**Text block**
◇ ◇ ◇ ◇ ◇ ◇ ◇

“An estimated 15 million babies are born too early every year. That is more than 1 in 10 babies.”
– World Health Organization
What is preterm labour?
Normal labour usually happens between 37 to 42 weeks in pregnancy. Preterm labour is labour that happens before 37 completed weeks. What’s worrisome is that preterm labour can lead to preterm birth (or early birth).
Some concerns for babies born too early (sometimes referred to as premature) may include problems with breathing, feeding, and staying warm. Some babies that are born too soon may need special care for only a short amount of time while others may have lifelong needs.
What are signs of preterm labour?
- Regular contractions that do not go away even when lying down or changing position
- Blood or fluid leaking from the vagina
- Pressure in the pelvis
- A feeling like the baby is pushing down
- A feeling like something is not right
Can preterm labour happen to me?

◇ ◇ ◇ ◇ ◇ ◇ ◇

**Work to complete**
**1)** For the preterm birth passage, say whether each statement agrees with it, answering yes or no and quoting the deciding words: (a) Normal labor usually happens between 37 and 42 weeks of pregnancy. (b) Every baby born too early will have lifelong needs. (c) Pressure in the pelvis is given as a sign of preterm labor.
**2)** Carry on writing the preterm birth passage, picking up from its final line.
The records that come next are separate material, unrelated to the preterm birth passage.

**Recorded information**
◇ ◇ ◇ ◇ ◇ ◇ ◇

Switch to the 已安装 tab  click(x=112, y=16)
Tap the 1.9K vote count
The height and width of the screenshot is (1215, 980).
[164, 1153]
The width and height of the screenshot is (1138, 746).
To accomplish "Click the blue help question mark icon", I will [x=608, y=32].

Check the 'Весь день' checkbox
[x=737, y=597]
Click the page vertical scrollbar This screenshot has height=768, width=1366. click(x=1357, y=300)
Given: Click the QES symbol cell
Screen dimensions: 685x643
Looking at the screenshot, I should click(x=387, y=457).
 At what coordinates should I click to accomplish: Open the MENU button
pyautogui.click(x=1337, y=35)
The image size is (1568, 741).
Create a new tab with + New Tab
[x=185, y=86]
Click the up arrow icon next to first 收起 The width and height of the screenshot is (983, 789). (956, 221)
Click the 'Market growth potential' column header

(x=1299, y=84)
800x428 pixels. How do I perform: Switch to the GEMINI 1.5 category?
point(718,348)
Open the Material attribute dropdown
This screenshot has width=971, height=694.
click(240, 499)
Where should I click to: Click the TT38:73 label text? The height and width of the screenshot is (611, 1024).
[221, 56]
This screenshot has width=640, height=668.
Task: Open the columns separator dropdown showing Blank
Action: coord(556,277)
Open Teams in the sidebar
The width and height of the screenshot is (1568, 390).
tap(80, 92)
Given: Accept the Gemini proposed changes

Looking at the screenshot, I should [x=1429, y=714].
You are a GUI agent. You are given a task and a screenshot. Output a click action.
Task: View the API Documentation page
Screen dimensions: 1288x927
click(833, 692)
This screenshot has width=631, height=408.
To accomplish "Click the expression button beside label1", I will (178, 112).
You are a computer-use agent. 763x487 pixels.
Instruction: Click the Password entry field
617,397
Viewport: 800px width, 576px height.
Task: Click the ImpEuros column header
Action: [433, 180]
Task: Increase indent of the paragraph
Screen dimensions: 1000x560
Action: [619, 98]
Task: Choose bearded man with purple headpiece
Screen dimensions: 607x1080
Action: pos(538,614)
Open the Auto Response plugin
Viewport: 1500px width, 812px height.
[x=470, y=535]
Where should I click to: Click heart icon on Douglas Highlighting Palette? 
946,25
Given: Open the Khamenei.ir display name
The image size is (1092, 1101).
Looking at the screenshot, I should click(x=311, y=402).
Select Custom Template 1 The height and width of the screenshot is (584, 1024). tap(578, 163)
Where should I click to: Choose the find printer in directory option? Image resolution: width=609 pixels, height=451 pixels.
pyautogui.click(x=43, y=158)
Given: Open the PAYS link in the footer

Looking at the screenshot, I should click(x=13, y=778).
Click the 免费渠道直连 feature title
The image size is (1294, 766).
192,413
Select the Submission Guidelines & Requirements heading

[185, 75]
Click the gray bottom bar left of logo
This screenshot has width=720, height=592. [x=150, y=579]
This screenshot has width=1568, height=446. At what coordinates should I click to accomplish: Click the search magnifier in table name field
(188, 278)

◇ ◇ ◇ ◇ ◇ ◇ ◇

**Responses by task**
**1)**
(a) Yes: "Normal labour usually happens between 37 to 42 weeks in pregnancy."
(b) No: "Some babies that are born too soon may need special care for only a short amount of time while others may have lifelong needs."
(c) Yes: "Pressure in the pelvis"

**2)**
The answer is “yes”. Even when you are healthy and “doing everything right”, there is still a chance that preterm labour can happen to you. Some of the things known to increase your chances of having preterm labour include:
- Previous preterm birth
- Previous baby with low birth weight
- Being pregnant with more than one baby
- Major stress in your life
What should I do if I think I am in preterm labour?
Go to the hospital right away. You will need to be assessed by a doctor or midwife to confirm that you are in preterm labour.
What can I do to reduce the chance of preterm labour?
All the causes for preterm labour are not known yet research has shown that there are some things that can be done to reduce the chance of it happening. Some of these things are:
- Getting prenatal care as early as possible in your pregnancy and continuing to see your health care provider regularly
- Registering for an online or in-class prenatal program to learn about having a healthy pregnancy
- Eating healthy during pregnancy
- Quitting or decreasing the amount of smoking
- Avoiding standing for long periods of time
- Learning everything you can about preterm labour
If you have questions about preterm labour, be sure to speak with your health care provider.